La sécurité, un enjeu presque partout

Qu’entend-on par « sécurité économique » ? «Dans le domaine du transport, il s’agit d’assurer la circulation des biens et des aliments», explique Leandro C. Coelho, professeur à l’Université Laval et titulaire de la Chaire de recherche du Canada en logistique intégrée.

« Nous avons vu plusieurs exemples de problèmes ces dernières années où des infrastructures importantes ne peuvent plus être utilisées. Les grèves ont empêché le fonctionnement des chemins de fer ou des ports. Il y a eu des problèmes avec le canal de Suez… Avec le Covid-19, quand les ports ne fonctionnaient plus, on a eu toute une crise d’approvisionnement, comme celle du papier toilette. »

Au Québec, le système de distribution est essentiellement routier, puisque les marchandises voyagent peu par train ou par bateau entre les villes. Les régions qui dépendent d’un ferry pour leur approvisionnement sont donc plus vulnérables que d’autres.

« À Tadoussac, si le traversier n’est plus là, la population est déconnectée. Ou alors il faudrait passer par Saguenay et parcourir des centaines de kilomètres de plus.
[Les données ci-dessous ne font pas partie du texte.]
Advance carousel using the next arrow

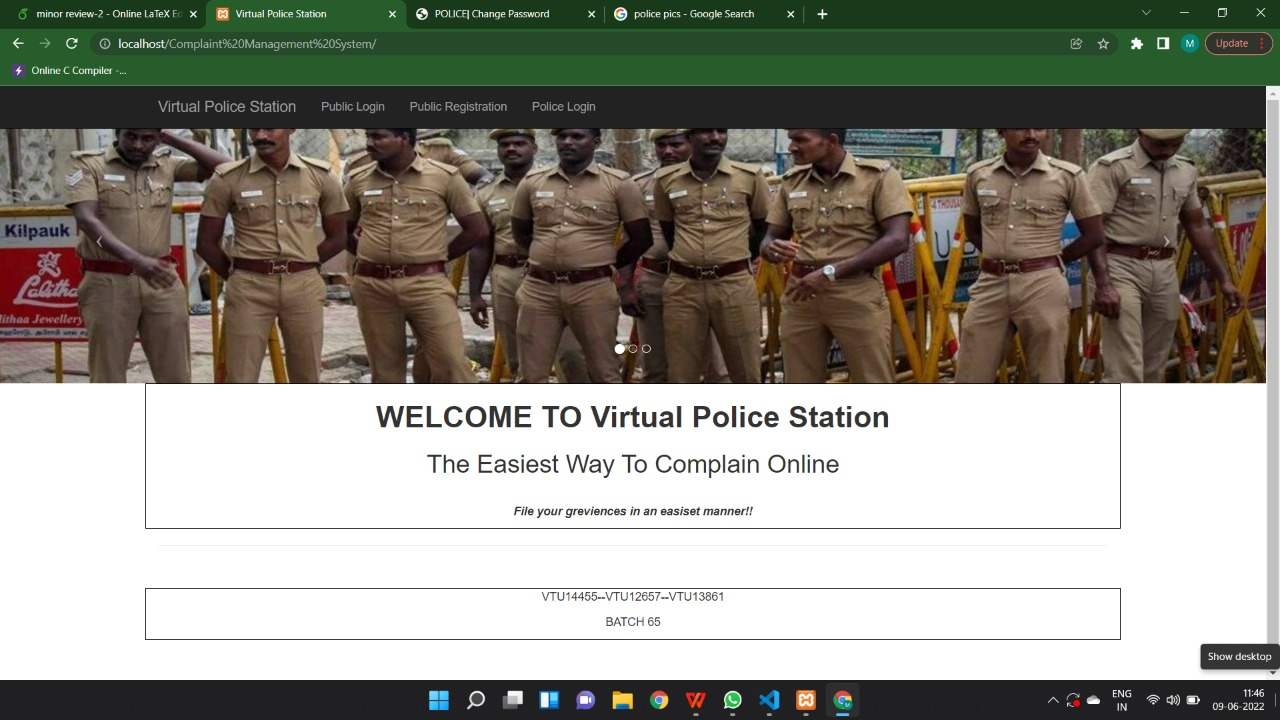[1166, 241]
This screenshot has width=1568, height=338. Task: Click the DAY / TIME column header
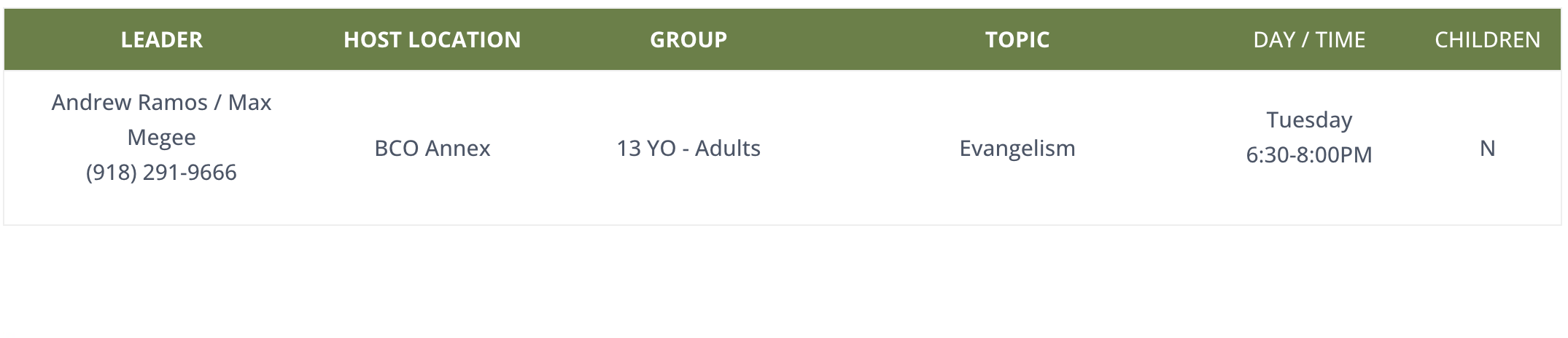[x=1309, y=39]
C’est la même situation qu’on aurait si on devait passer par Trois-Rivières [pour relier Québec et Lévis] », rapporte M. Coelho.

De telles pertes de temps et détours entraîneraient des hausses du prix des biens, souligne le chercheur, qui estime qu’un troisième lien avec le Québec «coche la case de la sécurité économique».